Peyrault définit la indiscreta taciturnitas (ou mala taciturnitas chez d’autres) comme la faute de celui qui se tait alors qu’il est tenu de parler et qui, par son silence, empêche que la parole produise des fruits. Pour comprendre comment le silence exagéré équilibre la parole inutile, il faut passer par la notion d’édification. Dans le jargon religieux, « édifier » signifie mener à la vertu. Pour les théologiens et les prédicateurs, la parole utile édifie les âmes. L’édification comprend bien sûr les paroles du prédicateur mais aussi celles de tout bon chrétien à un autre chrétien. Chaque chrétien est ainsi tenu d’adresser des exhortations, des admonitions, des réprimandes mais aussi des mots de consolation à son prochain. C’est dans ce contexte que le théologien et philosophe scolastique Raoul Ardent définit le silence exagéré ou le mauvais silence comme contraire à l'affabilité. Et cette affabilité est, selon lui, une forme de grâce présente chez certaines personnes capables de dispenser des paroles agréable et bienveillantes. Etre affable signifie trouver des mots de consolation pour celui qui souffre, encourager celui qui doute, rassurer celui qui a peur mais aussi adresser la parole aux compagnons de voyages, aux indigents, à ceux laissés sur le côté. Dans toutes ces circonstances, garder le silence n’est pas seulement un signe d’insensibilité. Il est aussi un péché qu’on peut apparenter à l’avarice. L’idée va ainsi fleurir, en particulier chez les laïcs, qu’en vue de l’édification de tous par tous, il convient de sortir la parole utile du carcan clérical et de considérer qu’en toute occasion de la vie quotidienne et séculière les hommes peuvent tenir des paroles utiles les uns aux autres : lors des discussions à table, des conversations de voyage, des échanges publics, etc. On reconnaît qu’il a y des paroles apparemment inutiles, inconsistantes ou gratuites mais qui, en fait, produisent la récréation de l’esprit et la consolation chez celui qui souffre. Les adresser à autrui est une marque d’affabilité et de générosité, des affects qui ont le pouvoir de racheter l’inutilité apparente. On peut facilement reconnaître ici deux vertus aristotéliciennes : l’amitié (les amis se font progresser l’un à l’autre sur le chemin de la vertu pour accéder au bonheur) et l’eutrapélie (la vertu de la récréation de l’esprit par des plaisanteries et des jeux modérés).            

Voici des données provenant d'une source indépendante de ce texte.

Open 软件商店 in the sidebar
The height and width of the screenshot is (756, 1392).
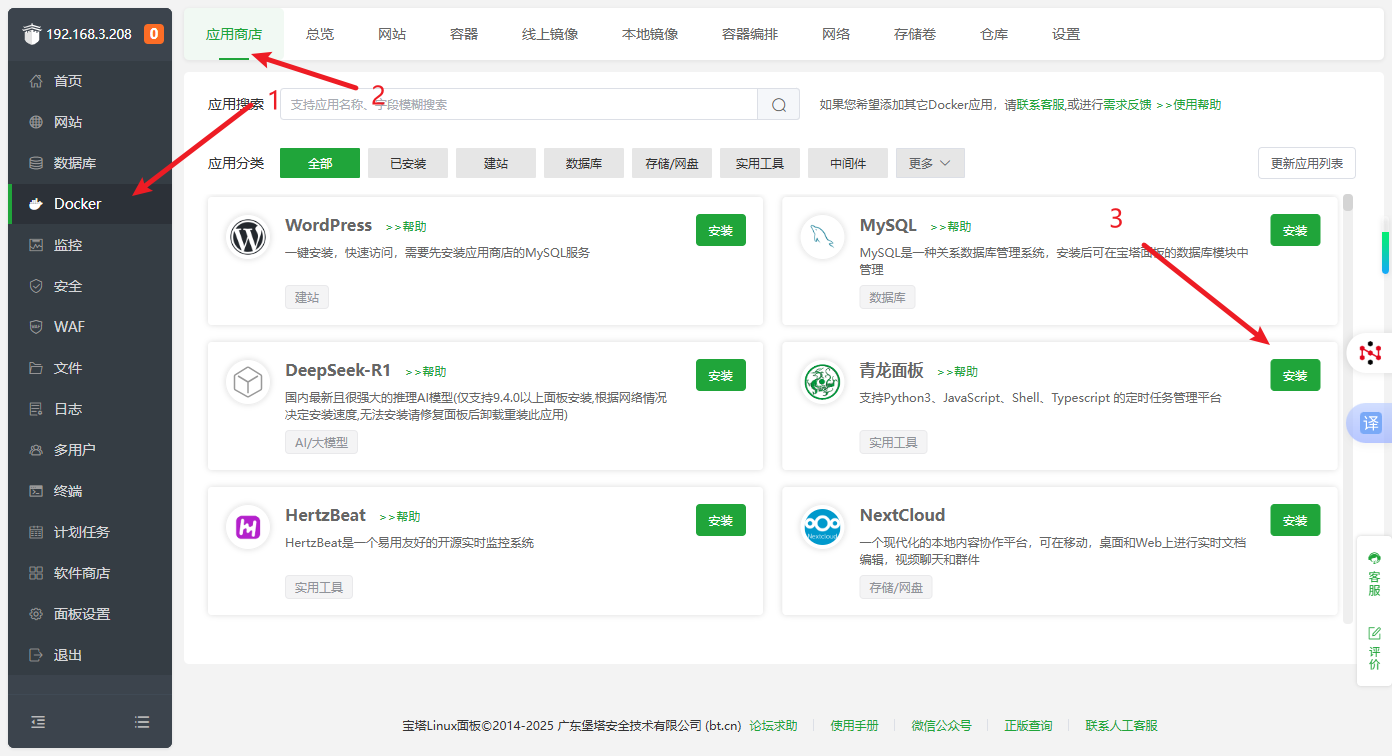[81, 573]
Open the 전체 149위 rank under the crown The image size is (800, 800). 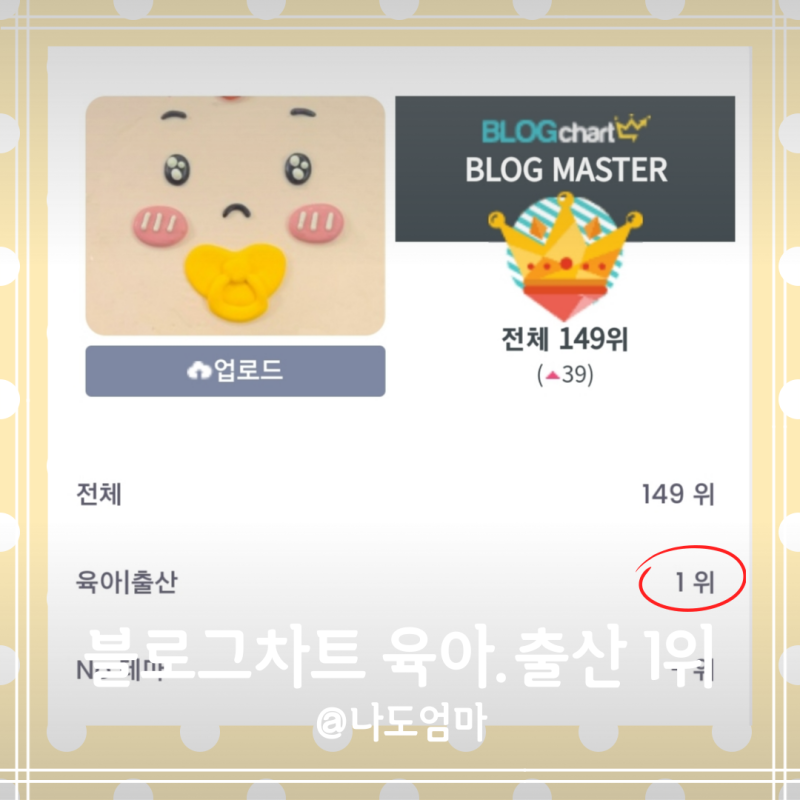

On observe ainsi une laïcisation de la « bonne parole ». Le droit de conseiller, de consoler, de réprimander n’appartient plus au prédicateur ou au confesseur. Nous avons tous le droit et le devoir les uns envers les autres de nous adresser des bonnes paroles, de conseiller ceux qui sont désorientés, de remonter le morale de ceux qui sont malheureux, d’instruire ceux qui ne savent pas, de réprimander et de corriger ceux qui abusent ou se trompent, d’écouter ceux qui ont l’impression de ne pas être entendus, de réconcilier ceux qui se battent, etc. Mais pour que cette amitié se manifeste dans les paroles et les discussions, il faut comprendre qu’elle n’est pas limitée ici à la sphère de l’intimité, la sphère des amis privés. Non, c’est aussi l’amitié au sens public et politique, celle qui s’établit entre les hommes par affinités citoyennes comme l’avait bien noté Arendt (excusez ce saut chronologique) : « Nous avons coutume aujourd’hui de ne voir dans l’amitié qu’un phénomène de l’intimité, où les amis s’ouvrent leur âme sans tenir compte du monde et de ses exigences. Rousseau, et non Lessing, est le meilleur représentant de cette conception conforme à l’aliénation de l’individu moderne qui ne peut se révéler vraiment qu’à l’écart de toute vie publique, dans l’intimité et le face à face. Ainsi nous est-il difficile de comprendre l’importance politique de l’amitié. Lorsque, par exemple, nous lisons chez Aristote que la philia, l’amitié entre citoyens, est l’une des conditions fondamentales du bien-être commun, nous avons tendance à croire qu’il parle seulement de l’absence de factions et de guerre civile au sein de la cité. Mais pour les Grecs, l’essence de l’amitié consistait dans le discours. Ils soutenaient que seul un “parler-ensemble” constant unissait les citoyens en une polis. Avec le dialogue se manifeste l’importance politique de l’amitié, et de son humanité propre. Le dialogue (à la différence des conversations intimes où les âmes individuelles parlent d’elles-mêmes), si imprégné qu’il puisse être du plaisir pris à la présence de l’ami, se soucie du monde commun, qui reste “inhumain” en un sens très littéral, tant que des hommes n’en débattent pas constamment. »  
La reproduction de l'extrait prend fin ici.